The proximate catalyst for Friday’s move was incremental progress in U.S.-Iran nuclear negotiations, with Secretary of State Marco Rubio describing “slight progress” in mediated talks. Tehran is reviewing the latest U.S. proposal delivered through Pakistan. That is thin. Markets chose to read diplomatic ambiguity as optimism, which is a pattern worth watching because it means any deterioration — even a delay — carries asymmetric downside. Brent crude at $100.21 reflects exactly this fragility: not a crisis premium, but not a resolution discount either.

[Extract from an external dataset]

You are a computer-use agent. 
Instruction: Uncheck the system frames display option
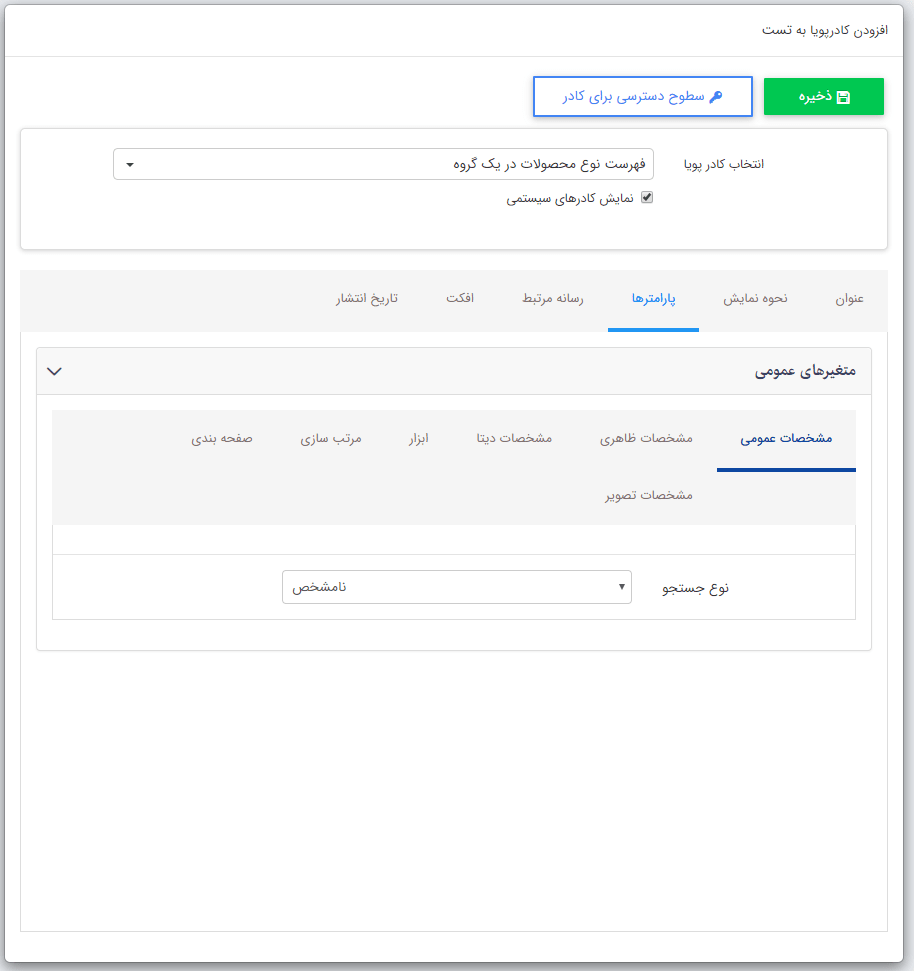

The other force driving sentiment this month was Nvidia’s fiscal Q1 2027 report on May 20, which delivered $81.6 billion in quarterly revenue, up 85% year-over-year and 20% sequentially. That number reset the AI infrastructure investment thesis for the entire sector and pulled technology-adjacent names higher in its wake. The question now is whether Nvidia’s results represent a high-water mark or a floor — and Salesforce’s earnings this Wednesday will offer a first read on whether enterprise AI spending is translating into actual software revenue or simply enriching chip suppliers.

Data Visual
Nvidia Q1 FY2027 Revenue vs. Prior Quarters (USD Billions)
Nvidia’s sequential and year-over-year revenue trajectory shows the AI-driven growth engine traders are pricing into the broader tech sector this earnings cycle.
Nvidia Q1 FY2027 Revenue vs. Prior Quarters (USD Billions)
Values in $B
Key Stat
$81.6 Billion
Nvidia’s Q1 FY2027 revenue — an 85% year-over-year increase that redefined AI earnings expectations and set the bar for every software name reporting this month, including Salesforce on Wednesday.

Earnings to Watch This Week

The calendar is not heavy by volume, but Salesforce is the week’s defining corporate event. Salesforce reports after the close on Wednesday, May 27, with Wall Street looking for approximately $11.06 billion in revenue. The EPS consensus is still tightening ahead of the print.

Beyond the headline number, the metric that determines how the stock trades Thursday morning is Agentforce adoption. The company has been aggressive in positioning its AI agent platform as a recurring revenue driver — but recurring revenue from AI has not yet appeared as a material line item in quarterly disclosures. Stifel analyst J. Parker Lane has framed the sentiment precisely: the stock’s re-rating depends on “when Agentforce and Data Cloud break out and become more material drivers of the overall business.” That moment has not arrived yet. If it doesn’t show up in Wednesday’s numbers, the AI premium embedded in CRM’s multiple faces a real test.

Analyst Note
“Sentiment toward Salesforce is hinging on reacceleration in the second half of this fiscal year and when Agentforce/Data Cloud breaks out and becomes more material drivers of the overall business,” said Stifel analyst J. Parker Lane ahead of Wednesday’s print. With revenue expectations anchored at $11.06 billion, the real test is whether management’s forward guidance signals that the AI monetization curve is bending upward — or whether it remains a story perpetually deferred to the next quarter.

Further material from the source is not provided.